(Stored data)
__________

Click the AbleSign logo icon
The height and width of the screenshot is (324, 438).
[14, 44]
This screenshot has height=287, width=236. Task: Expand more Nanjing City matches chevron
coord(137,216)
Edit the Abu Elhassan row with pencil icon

__________

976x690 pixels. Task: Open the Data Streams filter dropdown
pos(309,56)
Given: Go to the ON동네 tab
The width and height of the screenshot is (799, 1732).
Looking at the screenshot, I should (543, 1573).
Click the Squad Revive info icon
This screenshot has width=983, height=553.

__________

* **Required work**:
Copy out each line of the entries that holds "icon".

* **Exercise output**:
Click the AbleSign logo icon
Edit the Abu Elhassan row with pencil icon
Click the Squad Revive info icon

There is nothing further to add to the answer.